Natalie cut him off. “Only if your theory about part of our world getting sucked into theirs is true. If not, we’d be dead before you could say, ‘Oh look, there’s another dragon.’”

Eric shook his head, his motions so exuberant that his rifle clanked against one wall. “I have a theory about that too. There must be humans in their world, too, or some form of us. That would explain the massive numbers of men and women among the Dragonhosts. When they started messing with the ‘God Particle,’ they set off the chain reactions which allowed divergent realities to come together in . . .” He trailed off again.

Natalie had stopped and was staring at him with hands on her hips, which was an even worse sign than the earlier irritation in her voice.

“Yes, yes,” she said. “You warned them not to mess with what God had created and they ignored you since you were just a PhD student and hadn’t given up on your ‘misguided religious intolerance of fact.’ I’m going to go talk to everyone, spread the word that everything will be all right and arrange a small service for Kevin. I don’t know what you’re going to do, but maybe you should go check the perimeter with Dan or something.”

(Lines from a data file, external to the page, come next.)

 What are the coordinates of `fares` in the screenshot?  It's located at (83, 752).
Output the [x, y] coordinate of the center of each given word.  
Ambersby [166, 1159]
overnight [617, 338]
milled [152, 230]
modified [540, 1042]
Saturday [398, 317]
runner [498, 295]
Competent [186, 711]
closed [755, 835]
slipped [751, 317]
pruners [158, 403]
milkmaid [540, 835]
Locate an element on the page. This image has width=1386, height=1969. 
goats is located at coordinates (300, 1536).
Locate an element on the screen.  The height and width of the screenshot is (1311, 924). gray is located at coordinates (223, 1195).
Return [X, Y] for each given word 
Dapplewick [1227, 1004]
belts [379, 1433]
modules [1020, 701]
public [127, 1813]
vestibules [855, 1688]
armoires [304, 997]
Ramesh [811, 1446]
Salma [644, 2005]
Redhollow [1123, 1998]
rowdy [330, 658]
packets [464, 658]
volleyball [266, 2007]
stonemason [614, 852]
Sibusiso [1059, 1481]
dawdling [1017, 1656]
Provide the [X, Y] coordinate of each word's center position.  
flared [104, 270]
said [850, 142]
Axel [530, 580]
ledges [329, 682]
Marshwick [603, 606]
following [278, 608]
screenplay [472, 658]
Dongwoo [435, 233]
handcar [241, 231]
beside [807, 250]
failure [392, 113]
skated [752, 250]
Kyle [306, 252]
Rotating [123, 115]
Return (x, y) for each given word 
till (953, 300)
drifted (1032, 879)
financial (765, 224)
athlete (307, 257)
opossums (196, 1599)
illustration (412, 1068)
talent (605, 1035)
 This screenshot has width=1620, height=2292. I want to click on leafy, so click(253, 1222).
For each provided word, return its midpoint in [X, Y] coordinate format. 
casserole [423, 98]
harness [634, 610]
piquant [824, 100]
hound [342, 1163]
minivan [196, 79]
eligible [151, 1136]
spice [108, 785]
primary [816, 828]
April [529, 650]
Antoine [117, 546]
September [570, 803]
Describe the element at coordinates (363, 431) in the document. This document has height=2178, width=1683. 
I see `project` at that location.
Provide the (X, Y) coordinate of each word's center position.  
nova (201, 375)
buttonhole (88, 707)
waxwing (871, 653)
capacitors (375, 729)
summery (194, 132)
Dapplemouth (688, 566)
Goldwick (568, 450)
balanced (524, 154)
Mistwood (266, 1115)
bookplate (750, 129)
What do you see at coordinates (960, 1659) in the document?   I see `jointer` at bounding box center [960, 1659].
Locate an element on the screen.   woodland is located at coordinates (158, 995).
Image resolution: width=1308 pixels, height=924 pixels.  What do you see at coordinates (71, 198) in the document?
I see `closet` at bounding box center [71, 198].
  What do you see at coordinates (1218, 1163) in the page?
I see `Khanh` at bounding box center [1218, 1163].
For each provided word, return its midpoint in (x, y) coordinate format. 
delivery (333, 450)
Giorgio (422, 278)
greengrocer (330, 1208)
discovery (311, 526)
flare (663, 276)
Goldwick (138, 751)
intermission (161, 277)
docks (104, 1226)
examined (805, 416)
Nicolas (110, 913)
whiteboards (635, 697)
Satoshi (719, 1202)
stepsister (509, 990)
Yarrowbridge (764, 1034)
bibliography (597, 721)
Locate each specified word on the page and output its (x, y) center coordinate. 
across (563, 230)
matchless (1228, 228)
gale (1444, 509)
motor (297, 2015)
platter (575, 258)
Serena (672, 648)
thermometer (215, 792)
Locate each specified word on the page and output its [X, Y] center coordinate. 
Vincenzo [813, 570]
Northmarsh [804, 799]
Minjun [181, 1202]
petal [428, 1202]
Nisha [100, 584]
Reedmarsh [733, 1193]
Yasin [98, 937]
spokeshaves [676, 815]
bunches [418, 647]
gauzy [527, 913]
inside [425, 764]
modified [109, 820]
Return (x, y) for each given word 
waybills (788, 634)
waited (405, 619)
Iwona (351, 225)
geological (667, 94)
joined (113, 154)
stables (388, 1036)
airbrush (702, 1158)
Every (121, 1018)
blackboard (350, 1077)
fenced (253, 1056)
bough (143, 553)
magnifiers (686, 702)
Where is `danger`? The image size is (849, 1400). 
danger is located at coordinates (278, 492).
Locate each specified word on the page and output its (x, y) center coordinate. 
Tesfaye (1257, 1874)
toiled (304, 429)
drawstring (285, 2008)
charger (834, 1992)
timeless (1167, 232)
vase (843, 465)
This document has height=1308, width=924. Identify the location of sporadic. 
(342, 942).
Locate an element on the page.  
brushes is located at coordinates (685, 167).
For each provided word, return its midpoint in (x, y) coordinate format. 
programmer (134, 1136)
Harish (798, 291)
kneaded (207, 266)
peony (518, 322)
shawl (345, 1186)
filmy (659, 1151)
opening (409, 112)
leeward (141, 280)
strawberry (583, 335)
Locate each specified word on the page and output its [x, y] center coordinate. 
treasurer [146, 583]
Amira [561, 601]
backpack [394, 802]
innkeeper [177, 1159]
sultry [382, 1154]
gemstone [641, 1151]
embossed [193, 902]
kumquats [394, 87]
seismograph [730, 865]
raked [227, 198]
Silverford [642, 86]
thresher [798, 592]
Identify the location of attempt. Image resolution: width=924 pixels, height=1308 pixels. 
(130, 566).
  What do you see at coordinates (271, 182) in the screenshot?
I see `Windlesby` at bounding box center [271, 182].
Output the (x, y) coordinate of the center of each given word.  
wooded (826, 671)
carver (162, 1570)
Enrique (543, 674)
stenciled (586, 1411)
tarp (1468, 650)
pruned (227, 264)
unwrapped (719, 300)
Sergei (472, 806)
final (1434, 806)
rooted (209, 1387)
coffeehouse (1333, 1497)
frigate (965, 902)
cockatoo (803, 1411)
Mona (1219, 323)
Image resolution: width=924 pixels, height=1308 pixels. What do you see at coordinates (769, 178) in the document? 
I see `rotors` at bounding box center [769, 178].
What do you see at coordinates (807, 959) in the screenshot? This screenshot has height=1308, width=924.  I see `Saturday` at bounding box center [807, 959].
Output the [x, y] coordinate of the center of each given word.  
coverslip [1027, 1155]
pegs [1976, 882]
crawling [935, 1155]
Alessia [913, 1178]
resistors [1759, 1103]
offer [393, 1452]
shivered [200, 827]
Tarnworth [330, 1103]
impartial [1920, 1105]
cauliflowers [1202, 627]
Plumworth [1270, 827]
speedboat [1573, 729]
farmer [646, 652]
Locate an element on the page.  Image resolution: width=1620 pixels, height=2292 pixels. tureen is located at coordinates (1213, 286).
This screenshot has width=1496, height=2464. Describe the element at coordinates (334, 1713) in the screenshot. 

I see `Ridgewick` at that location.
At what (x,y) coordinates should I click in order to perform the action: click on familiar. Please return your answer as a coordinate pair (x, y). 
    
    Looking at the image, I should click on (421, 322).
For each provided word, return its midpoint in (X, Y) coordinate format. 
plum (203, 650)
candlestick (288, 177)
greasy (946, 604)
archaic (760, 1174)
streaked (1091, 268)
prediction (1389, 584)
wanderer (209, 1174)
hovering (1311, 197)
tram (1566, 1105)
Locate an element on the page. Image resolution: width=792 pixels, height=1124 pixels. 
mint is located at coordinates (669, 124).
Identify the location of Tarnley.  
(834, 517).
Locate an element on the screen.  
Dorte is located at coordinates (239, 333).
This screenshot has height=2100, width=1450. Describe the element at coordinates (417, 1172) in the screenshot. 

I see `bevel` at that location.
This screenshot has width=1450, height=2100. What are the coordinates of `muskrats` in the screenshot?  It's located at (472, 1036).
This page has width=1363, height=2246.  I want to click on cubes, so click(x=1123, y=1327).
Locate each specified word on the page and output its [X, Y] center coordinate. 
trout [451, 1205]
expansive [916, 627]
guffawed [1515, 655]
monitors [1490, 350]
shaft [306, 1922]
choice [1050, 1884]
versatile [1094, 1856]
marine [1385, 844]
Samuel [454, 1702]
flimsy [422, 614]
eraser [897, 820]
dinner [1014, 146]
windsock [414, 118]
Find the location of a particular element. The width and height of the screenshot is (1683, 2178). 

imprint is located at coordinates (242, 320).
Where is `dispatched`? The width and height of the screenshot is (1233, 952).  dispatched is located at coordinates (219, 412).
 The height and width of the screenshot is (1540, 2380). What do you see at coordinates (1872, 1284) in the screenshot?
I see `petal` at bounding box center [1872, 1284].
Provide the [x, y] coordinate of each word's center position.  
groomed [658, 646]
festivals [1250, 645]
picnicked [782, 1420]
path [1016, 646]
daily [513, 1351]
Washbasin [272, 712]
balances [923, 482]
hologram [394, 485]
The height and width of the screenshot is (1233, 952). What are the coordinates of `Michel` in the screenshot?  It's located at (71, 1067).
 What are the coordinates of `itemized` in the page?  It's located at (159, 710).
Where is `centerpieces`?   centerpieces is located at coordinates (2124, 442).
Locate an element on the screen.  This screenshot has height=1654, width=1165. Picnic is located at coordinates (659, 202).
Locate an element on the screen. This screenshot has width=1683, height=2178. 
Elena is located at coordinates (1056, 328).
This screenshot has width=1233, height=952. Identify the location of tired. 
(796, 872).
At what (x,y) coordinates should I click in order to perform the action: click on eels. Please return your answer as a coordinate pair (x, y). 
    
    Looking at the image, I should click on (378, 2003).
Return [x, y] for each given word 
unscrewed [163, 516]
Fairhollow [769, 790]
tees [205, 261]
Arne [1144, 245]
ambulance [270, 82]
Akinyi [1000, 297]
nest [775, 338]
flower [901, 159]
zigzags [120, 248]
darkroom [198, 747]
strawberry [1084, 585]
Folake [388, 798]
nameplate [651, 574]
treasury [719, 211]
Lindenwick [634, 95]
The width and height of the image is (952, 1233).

Eric recognized that tone. It meant he’d done something wrong again.

“What did I do?”

Natalie shook her head and turned back the way they’d come.

Eric stood and watched her retreating in the semi-darkness for a few moments, scratching at his bare chin absently. He could name the entire periodic table, disassemble and reassemble machinery of any size, understand and write papers on quantum mechanics that changed the view of an entire field, but sometimes his own wife was as foreign to him as Mandarin Chinese.

Shaking his head, he turned and headed for his rooms. When he reached them, he quickly lit a lamp with one of the phosphorus matches he’d made a few weeks earlier. He was almost out and would need to make another batch later.

Leaning his rifle against the wall, Eric picked up the lamp and walked through the sleeping chamber to the other room behind. The light glittered off his tools and projects in various states of incompleteness. He hung the lantern on the wall, sat down at one of the tables, and picked up one of the modified trip mines he’d been working on for about a month now. He had a feeling his little group of ragtag survivors would need them soon.

*              *              *              *

Several hours later, Eric looked up from his work to notice that Natalie was sitting at the other table. He started and Natalie smiled.

“Do you ever get tired of doing that?” Eric asked.

“Not when it makes you jump every time.”

Eric grinned and set the grenade he’d been working on to one side.

Natalie waited for him to dust off his hands and put his tools away before speaking again. When she did, she picked at the bench she was sitting on, not meeting his eye.

“I’m sorry for snapping at you earlier,” she said, sheepish. “I was just frustrated, scared, and emotional. We’ve always been safe here. You know I get edgy every time something new shows up.”

Eric smiled and nodded, reaching out a hand to her.

She got to her feet, all five feet and two inches of her, and seemed to bound over to him.